Con il tempo sono nate tantissime combinazioni ibride:

  • Norvin (Norton + Vincent)
  • Narley (Norton + Harley)
  • Burton (Norton + Buell)

Questa volta però il preparatore ha scelto una strada decisamente più provocatoria, sia tecnicamente sia nel nome.

Un telaio Norton modificato per ospitare il V-Twin Harley

Il progetto parte da una base molto importante: un telaio Norton Atlas Featherbed Slimline del 1961.

Il problema? Il grosso bicilindrico Harley-Davidson Sportster non entrava fisicamente nel telaio originale.
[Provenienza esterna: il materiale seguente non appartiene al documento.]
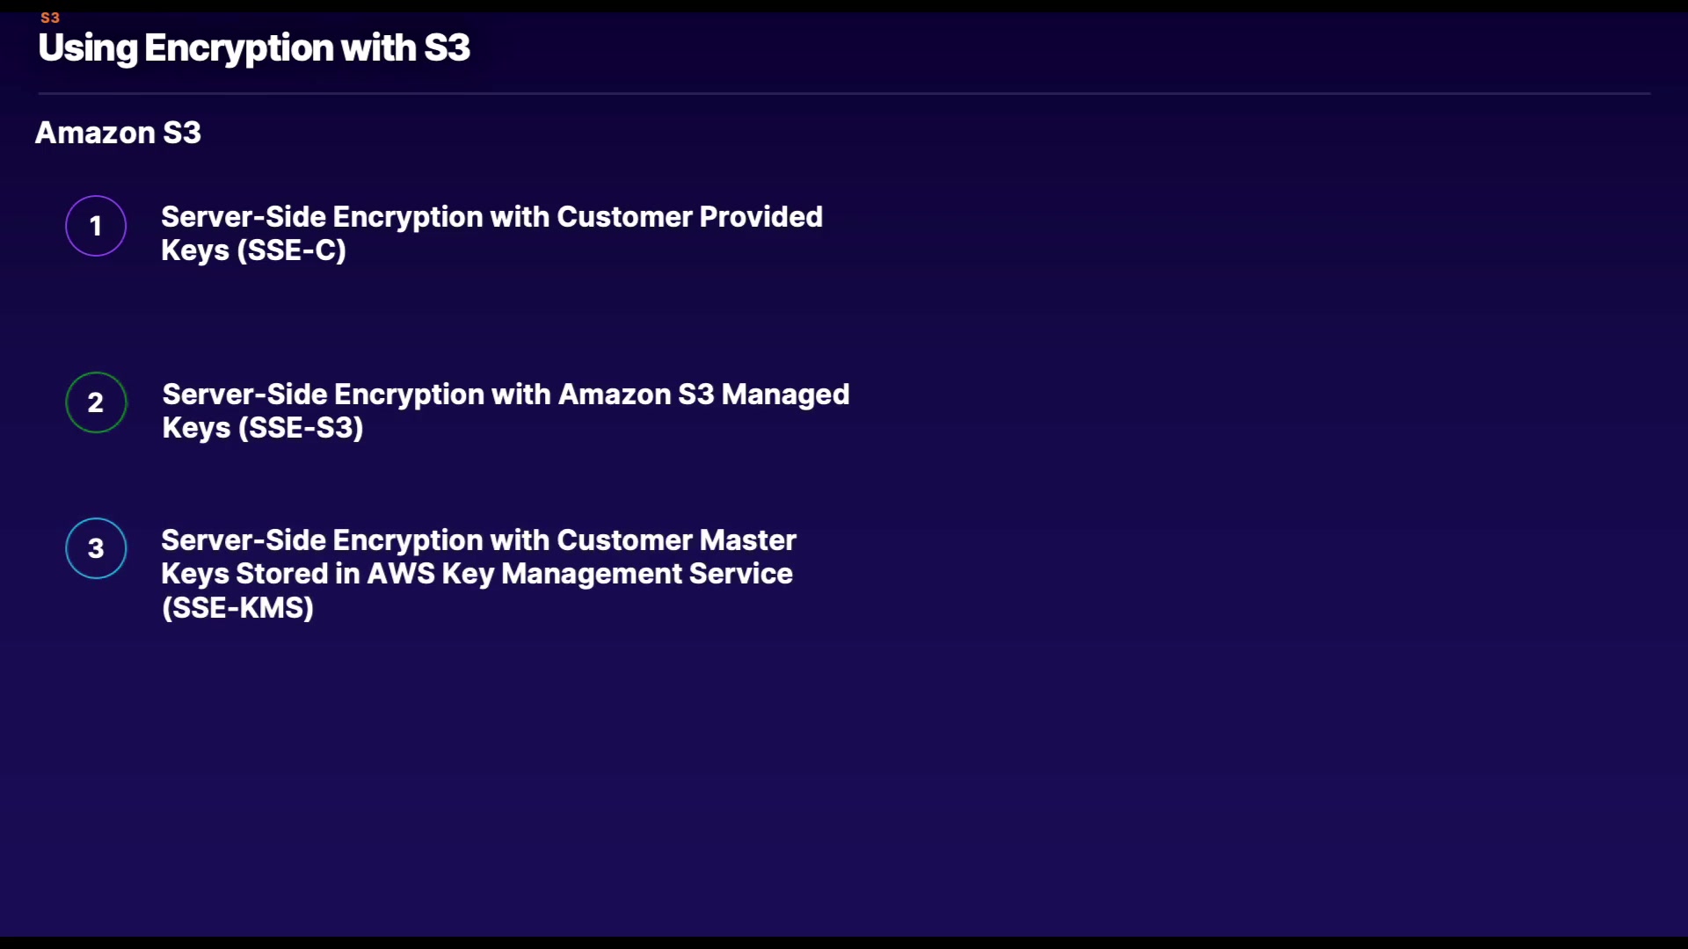This screenshot has width=1688, height=949.
Task: Select the "Customer Master" words in item three
Action: (676, 540)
Per risolvere la questione, Wilding ha letteralmente modificato la struttura:

  • il telaio è stato tagliato orizzontalmente
  • rialzato di circa due pollici
  • completamente risaldato tramite lavorazione TIG

Successivamente sono stati realizzati supporti motore completamente artigianali per integrare il V-Twin americano nella ciclistica inglese.

Anche il forcellone posteriore è stato costruito da zero per ospitare uno pneumatico più largo rispetto alla configurazione Norton originale.

Motore Harley elaborato con componenti Buell

Il cuore della “Hardon” è un motore Harley-Davidson XL1200 Sportster del 2001, ma profondamente modificato.

Secondo quanto dichiarato dal proprietario:

  • il motore utilizza componenti interni Buell
  • alimentazione affidata a doppi carburatori Mikuni
  • scarico artigianale in acciaio inox
  • configurazione completamente custom

Il risultato dovrebbe offrire una guida decisamente più aggressiva rispetto a una classica Sportster standard.

A rendere ancora più particolare la moto ci pensa lo scarico alto laterale in stile racing, costruito a mano con tubazioni inox lucidate.

Componentistica moderna e stile rétro

Uno degli aspetti più interessanti della moto è il mix tra elementi vintage e componenti moderni.

Tra le modifiche principali troviamo:

  • forcella Harley Sportster 2011 accorciata
  • pinze Brembo
  • dischi flottanti
  • cerchi Excel da 18”
  • mozzi Harley lavorati dal pieno
  • raggi inox
  • pneumatici Michelin Road Classic

Anche l’impianto elettrico è stato aggiornato con una batteria al litio Antigravity installata su supporto custom.

Serbatoio e sella arrivano invece dall’Europa e sono realizzati in vetroresina, mantenendo una linea molto classica da café racer britannica.

Una moto estrema anche nelle proporzioni

La “Hardon” non sembra una moto pensata per tutti. Il proprietario stesso scherza sul fatto che la sella da 31 pollici la renda poco adatta ai piloti più bassi.

Anche l’ergonomia appare molto radicale:

  • posizione di guida caricata in avanti
  • serbatoio lungo
  • assetto basso e sportivo
  • interasse importante

Insomma, una moto costruita più per il carattere e la presenza scenica che per il comfort quotidiano.

Quanto costa questa special unica?

La moto è stata messa in vendita negli Stati Uniti, precisamente a Columbia, Missouri, con una richiesta di 18.000 dollari.

Una cifra importante, ma non assurda considerando:

  • il livello di lavorazione artigianale
  • l’unicità del progetto
  • la quantità di modifiche realizzate
  • la componentistica installata

Difficilmente si potrà trovare un’altra moto identica in circolazione.

Una café racer che divide gli appassionati

Come spesso accade con le special più radicali, anche questa “Hardon” è destinata a dividere gli appassionati. Da una parte c’è chi considera sacrilego modificare un telaio Norton Featherbed per ospitare un motore Harley-Davidson. Dall’altra chi apprezza proprio il coraggio del progetto e la capacità di reinterpretare lo spirito delle vecchie Triton in chiave americana. Di sicuro questa moto riesce in una cosa molto importante: non passa inosservata. E in un mondo sempre più pieno di moto tutte uguali, forse è già un enorme complimento.